Al ser distribuido el personal, fui uno de los trece elegidos para acompañar al septarca.
—Uno comparte tu alegría — me dijo solemnemente Noim, con tantas lágrimas en sus ojos como yo en los míos, pues él sabía del dolor que la frialdad de mi padre me había causado.
Al amanecer partieron los grupos de caza, nueve, en nueve direcciones.
Se considera vergonzoso matar un ave-punzón cerca de su nido. El pájaro, cuando regresa, suele ir cargado de carne para sus pichones, por lo tanto es torpe y vulnerable, privado de toda su soltura y potencia. Matar uno cuando cae a plomo no cuesta mucho, pero solamente un cobarde exhibicionista lo intentaría. (¡Exhibicionista! ¡Miren cómo se me burla mi propia pluma! ¡Yo, que he revelado más de mí que diez hombres de Borthan juntos, sigo usando inconscientemente la palabra como un insulto! Pero dejémoslo así.) Quiero decir que la virtud de cazar reside en los riesgos y dificultades de la persecución, no en el logro del trofeo, y nosotros cazamos el ave-punzón como un reto a nuestra habilidad, no por su mísera carne.

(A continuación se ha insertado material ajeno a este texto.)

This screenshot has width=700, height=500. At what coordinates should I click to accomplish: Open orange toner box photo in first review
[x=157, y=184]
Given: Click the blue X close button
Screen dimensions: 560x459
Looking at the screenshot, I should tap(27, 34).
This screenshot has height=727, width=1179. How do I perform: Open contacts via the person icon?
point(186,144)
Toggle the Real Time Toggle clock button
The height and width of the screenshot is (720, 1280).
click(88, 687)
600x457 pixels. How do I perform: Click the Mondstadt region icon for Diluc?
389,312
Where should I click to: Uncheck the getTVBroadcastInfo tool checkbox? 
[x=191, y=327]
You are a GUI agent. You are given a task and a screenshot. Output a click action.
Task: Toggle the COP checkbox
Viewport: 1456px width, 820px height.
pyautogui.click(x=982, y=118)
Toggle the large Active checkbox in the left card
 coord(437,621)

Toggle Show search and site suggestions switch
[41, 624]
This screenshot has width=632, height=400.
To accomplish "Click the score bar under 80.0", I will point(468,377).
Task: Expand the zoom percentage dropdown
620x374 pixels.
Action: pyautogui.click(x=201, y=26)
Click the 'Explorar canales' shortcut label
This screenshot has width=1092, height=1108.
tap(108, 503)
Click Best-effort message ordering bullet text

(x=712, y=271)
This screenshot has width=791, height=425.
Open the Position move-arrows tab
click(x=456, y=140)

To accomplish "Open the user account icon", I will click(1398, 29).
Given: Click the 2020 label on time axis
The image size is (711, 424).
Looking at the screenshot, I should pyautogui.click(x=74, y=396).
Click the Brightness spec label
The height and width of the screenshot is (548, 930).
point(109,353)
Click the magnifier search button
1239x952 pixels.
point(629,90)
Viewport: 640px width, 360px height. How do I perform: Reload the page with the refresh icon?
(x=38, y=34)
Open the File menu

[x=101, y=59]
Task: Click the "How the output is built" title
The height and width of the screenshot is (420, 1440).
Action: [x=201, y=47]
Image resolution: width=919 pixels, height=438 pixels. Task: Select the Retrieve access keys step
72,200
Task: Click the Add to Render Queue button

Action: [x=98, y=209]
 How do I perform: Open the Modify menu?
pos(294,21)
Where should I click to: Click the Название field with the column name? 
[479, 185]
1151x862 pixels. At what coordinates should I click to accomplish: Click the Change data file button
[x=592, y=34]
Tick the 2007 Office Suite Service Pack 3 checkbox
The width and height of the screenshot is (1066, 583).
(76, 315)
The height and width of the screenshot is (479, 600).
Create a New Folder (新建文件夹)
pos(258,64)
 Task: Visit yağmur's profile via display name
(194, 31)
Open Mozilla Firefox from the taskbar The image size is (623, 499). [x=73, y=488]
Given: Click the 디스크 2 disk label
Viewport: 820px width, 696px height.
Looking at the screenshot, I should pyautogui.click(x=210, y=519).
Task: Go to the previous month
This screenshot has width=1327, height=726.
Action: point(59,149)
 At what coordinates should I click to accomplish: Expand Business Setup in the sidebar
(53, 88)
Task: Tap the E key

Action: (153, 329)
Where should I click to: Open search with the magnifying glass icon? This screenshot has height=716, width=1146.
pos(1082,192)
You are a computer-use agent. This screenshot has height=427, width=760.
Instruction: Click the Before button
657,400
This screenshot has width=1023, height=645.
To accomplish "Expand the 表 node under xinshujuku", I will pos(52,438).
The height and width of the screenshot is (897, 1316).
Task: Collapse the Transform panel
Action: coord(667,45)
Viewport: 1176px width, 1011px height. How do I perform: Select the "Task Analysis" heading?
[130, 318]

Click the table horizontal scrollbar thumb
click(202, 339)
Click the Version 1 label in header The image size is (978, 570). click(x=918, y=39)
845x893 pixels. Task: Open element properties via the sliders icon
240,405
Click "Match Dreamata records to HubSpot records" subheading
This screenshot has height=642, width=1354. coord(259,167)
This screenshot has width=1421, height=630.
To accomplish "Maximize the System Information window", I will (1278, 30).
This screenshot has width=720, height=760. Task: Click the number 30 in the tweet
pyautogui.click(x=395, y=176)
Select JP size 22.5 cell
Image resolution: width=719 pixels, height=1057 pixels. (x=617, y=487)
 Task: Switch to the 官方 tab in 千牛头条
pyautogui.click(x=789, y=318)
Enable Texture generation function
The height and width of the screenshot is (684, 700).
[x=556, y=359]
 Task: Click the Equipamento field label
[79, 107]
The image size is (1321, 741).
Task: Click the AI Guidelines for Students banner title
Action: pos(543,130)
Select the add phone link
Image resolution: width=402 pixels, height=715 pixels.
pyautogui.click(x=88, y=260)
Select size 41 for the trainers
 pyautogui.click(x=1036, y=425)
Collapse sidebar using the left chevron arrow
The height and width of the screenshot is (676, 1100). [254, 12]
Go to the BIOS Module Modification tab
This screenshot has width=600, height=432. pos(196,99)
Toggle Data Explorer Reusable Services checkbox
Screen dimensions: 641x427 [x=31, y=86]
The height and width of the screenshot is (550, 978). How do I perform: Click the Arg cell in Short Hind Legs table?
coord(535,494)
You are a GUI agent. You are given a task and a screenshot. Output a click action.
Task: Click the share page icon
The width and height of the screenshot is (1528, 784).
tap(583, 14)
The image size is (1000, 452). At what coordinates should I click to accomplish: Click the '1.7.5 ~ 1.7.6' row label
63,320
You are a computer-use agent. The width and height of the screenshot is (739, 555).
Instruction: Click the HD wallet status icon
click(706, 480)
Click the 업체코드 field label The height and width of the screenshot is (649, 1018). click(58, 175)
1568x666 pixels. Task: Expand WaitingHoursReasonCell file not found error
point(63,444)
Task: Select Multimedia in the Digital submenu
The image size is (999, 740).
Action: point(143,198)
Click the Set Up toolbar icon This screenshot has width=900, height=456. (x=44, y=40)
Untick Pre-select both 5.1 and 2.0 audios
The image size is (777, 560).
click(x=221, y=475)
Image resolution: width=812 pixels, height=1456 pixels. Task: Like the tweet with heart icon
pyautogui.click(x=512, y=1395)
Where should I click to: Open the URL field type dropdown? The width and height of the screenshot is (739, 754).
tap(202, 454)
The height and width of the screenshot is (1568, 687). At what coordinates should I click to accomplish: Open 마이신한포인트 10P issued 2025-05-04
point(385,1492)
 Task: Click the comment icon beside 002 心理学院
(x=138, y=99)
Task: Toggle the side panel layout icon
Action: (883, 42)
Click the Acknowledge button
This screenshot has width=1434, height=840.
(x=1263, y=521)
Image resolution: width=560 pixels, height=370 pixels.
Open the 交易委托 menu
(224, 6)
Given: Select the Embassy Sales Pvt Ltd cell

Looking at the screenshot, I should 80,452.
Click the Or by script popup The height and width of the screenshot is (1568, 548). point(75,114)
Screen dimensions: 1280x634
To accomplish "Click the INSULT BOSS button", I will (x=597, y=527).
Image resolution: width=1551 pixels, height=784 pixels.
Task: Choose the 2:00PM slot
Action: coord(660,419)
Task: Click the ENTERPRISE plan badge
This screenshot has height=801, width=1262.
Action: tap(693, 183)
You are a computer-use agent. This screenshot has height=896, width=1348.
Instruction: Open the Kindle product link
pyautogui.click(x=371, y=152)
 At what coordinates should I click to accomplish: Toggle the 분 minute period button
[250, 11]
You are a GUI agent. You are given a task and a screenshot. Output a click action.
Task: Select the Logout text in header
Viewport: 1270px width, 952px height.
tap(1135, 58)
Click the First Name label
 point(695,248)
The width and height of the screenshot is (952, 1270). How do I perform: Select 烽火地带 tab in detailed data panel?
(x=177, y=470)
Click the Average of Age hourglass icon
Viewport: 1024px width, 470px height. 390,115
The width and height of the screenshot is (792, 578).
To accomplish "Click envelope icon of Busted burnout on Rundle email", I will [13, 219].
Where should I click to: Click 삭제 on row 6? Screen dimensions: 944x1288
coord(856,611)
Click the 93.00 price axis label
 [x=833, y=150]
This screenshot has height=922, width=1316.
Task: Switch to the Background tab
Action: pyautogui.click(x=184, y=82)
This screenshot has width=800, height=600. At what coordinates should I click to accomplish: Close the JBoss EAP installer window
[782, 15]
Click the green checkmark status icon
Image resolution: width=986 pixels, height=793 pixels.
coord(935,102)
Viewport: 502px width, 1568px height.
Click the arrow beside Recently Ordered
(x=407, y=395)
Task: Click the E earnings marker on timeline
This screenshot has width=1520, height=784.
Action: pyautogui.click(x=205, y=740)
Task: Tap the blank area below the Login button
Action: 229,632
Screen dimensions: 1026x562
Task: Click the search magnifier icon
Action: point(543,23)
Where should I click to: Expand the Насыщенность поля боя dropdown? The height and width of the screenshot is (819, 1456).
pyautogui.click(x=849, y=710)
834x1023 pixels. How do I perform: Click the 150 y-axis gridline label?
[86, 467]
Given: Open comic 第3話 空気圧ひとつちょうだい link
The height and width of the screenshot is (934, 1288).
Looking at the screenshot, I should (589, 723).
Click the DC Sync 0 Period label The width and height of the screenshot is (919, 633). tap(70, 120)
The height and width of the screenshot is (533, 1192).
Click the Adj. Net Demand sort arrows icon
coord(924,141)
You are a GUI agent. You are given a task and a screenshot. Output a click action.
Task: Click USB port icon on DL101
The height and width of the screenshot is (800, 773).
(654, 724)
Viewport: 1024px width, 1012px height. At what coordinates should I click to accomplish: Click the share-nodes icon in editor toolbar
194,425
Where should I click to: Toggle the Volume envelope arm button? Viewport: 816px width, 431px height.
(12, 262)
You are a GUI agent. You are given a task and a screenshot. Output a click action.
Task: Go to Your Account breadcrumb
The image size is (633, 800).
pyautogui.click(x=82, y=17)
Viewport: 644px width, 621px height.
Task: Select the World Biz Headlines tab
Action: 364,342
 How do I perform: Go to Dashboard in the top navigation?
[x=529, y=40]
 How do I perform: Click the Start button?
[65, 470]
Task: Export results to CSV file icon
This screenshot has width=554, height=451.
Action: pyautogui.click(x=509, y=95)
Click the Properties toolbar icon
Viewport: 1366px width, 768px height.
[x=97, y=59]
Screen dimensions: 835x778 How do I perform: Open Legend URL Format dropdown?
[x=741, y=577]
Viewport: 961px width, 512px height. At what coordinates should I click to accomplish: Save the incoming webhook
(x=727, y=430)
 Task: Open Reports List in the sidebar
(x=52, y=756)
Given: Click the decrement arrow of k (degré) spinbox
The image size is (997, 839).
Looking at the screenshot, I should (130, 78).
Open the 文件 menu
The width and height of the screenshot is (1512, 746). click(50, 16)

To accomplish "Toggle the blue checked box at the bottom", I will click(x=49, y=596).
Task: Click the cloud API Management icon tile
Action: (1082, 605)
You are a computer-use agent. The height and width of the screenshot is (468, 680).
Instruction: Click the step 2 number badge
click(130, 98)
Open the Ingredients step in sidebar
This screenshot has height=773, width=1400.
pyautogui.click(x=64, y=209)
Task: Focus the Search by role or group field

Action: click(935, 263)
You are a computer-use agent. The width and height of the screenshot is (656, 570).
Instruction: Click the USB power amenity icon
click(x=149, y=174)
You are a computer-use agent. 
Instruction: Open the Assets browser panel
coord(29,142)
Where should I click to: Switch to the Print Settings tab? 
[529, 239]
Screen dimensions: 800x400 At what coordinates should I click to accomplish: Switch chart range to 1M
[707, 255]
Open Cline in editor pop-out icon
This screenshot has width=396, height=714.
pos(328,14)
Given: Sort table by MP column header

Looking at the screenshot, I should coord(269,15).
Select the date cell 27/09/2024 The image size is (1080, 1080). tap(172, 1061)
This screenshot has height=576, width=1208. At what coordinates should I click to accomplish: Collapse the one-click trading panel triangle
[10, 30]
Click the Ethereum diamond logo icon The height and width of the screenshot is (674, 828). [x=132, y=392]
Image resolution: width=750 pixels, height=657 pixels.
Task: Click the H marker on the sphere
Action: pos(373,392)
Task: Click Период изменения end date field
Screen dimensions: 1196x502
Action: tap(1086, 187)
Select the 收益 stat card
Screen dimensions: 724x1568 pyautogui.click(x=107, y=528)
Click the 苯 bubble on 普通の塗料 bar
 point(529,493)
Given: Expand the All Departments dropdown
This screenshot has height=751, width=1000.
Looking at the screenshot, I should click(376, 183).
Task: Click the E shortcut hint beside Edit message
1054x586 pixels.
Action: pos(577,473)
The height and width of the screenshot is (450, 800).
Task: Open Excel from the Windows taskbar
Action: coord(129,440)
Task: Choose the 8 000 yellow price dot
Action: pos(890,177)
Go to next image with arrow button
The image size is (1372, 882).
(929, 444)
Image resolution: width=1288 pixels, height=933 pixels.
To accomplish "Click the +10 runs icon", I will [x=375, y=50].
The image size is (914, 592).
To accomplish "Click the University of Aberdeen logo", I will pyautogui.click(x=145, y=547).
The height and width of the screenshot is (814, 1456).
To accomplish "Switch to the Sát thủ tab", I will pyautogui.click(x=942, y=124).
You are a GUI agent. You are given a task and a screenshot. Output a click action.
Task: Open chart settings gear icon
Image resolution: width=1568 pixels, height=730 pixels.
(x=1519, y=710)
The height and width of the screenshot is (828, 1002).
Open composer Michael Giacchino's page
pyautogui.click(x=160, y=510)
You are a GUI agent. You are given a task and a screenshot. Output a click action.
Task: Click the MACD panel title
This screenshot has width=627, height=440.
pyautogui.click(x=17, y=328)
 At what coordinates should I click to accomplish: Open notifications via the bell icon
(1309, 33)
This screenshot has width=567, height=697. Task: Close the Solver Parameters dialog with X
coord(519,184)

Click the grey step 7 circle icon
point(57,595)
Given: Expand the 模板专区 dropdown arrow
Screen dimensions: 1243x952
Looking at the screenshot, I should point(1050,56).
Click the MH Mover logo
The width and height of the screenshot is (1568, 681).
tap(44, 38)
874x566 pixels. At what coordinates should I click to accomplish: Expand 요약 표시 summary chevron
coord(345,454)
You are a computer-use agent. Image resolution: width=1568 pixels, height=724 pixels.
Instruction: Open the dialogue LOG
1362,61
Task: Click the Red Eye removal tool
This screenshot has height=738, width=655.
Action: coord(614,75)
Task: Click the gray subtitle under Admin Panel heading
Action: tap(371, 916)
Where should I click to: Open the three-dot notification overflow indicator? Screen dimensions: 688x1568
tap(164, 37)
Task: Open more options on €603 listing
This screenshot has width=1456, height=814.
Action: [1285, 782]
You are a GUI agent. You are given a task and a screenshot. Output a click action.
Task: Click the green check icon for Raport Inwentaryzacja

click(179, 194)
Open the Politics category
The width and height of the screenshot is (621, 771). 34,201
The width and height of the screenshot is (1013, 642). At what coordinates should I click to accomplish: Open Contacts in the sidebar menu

Por eso salen los cazadores a las Tierras Bajas Abrasadas, donde aun en invierno el sol es devastador, donde no hay árboles que den sombra ni arroyuelos que alivien la sed. Se dispersan, un hombre aquí, dos allá, apostándose en esa lisa extensión de estéril tierra roja, ofreciéndose como presa al ave-punzón. El ave-punzón vuela a inconcebibles alturas se eleva tanto que sólo se ve como un negro rasguño en la brillante cúpula del cielo; hace falta una vista muy penetrante para divisarla aunque la extensión de sus alas duplica el largo de un cuerpo humano. Desde tan alto sitial, el ave-punzón explora el desierto en busca de animales incautos. Nada, por pequeño que sea, escapa a sus relucientes ojos, y cuando descubre una buena presa, desciende entre el aire turbulento hasta detenerse sobre el suelo a la altura de una casa. Entonces inicia su vuelo mortal, volando bajo, lanzándose en una serie de violentos círculos, trenzando un nudo de muerte alrededor de su víctima, que todavía no sospecha nada. Tal vez el primer vaivén abarque una extensión equivalente a media provincia, pero cada vuelta sucesiva es más y más reducida, mientras aumenta la aceleración, hasta que al final el ave-punzón se ha convertido en un — terrible motor fatal que llega rugiendo desde el horizonte a una velocidad de pesadilla. Entonces la presa se entera de la verdad, pero no es un saber que guarde durante mucho tiempo: un batir de potentes alas, el silbido de una forma vigorosa y esbelta que atraviesa el aire caliente y pesado, y luego esa única lanza mortífera y larga que brota de la huesuda frente del pájaro, llega al blanco y la víctima cae, envuelta en las negras y agitadas alas. El cazador confía en derribar su ave-punzón mientras ésta vuela casi en los límites de la visión humana; lleva consigo un arma diseñada para tiro de largo alcance, y es puesto a prueba al apuntar: debe ser capaz de calcular la interacción de trayectorias a tan grandes distancias. El peligro de cazar aves-punzón reside en que no se sabe jamás si se caza o se es cazado, ya que no se puede divisar a un ave-punzón en su vuelo mortal hasta que asesta su golpe.